*** Opening Input records ***
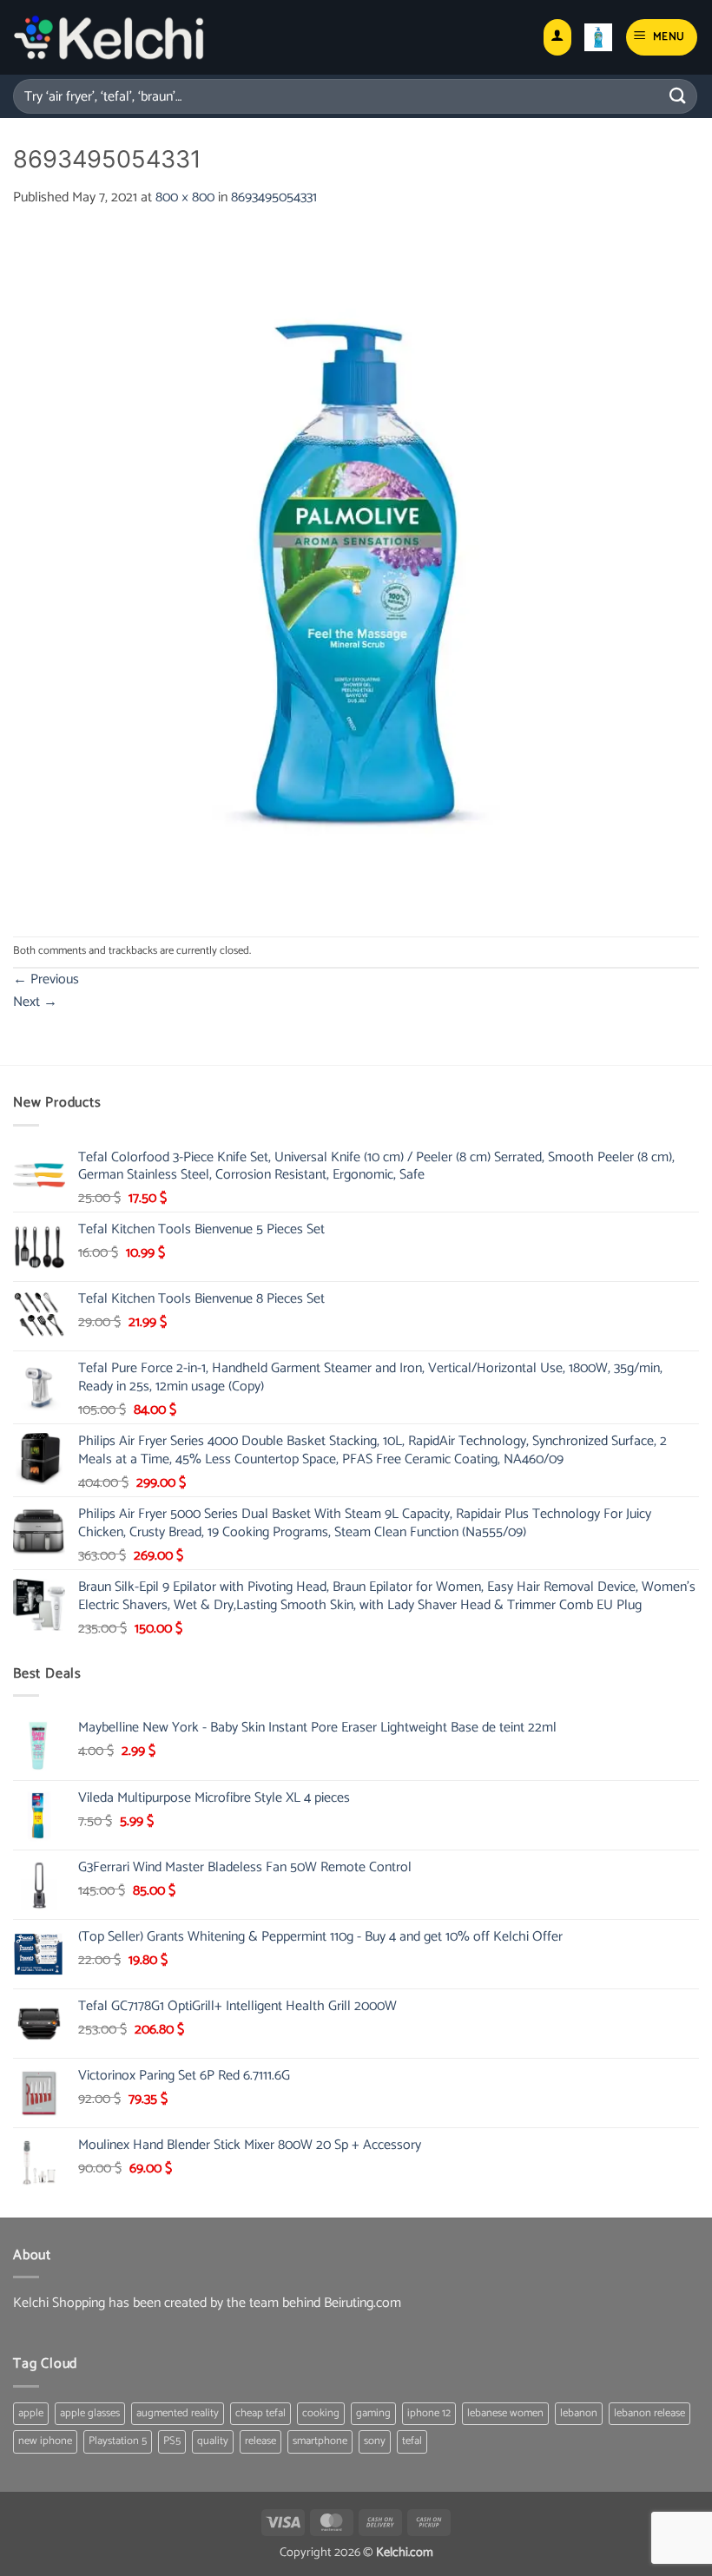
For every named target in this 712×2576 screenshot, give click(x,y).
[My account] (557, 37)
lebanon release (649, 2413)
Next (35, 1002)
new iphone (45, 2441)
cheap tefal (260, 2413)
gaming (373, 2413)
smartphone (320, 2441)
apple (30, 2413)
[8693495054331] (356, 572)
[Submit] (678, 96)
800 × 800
*** Closing Input records ***
__How to complete this task__. Every record above must be printed exactly, except for its images.

__Written solution__.
For every named target in this 712×2576 screenshot, give click(x,y).
[My account] (557, 37)
lebanon release (649, 2413)
Next (35, 1002)
new iphone (45, 2441)
cheap tefal (260, 2413)
gaming (373, 2413)
smartphone (320, 2441)
apple (30, 2413)
[8693495054331] (356, 572)
[Submit] (678, 96)
800 × 800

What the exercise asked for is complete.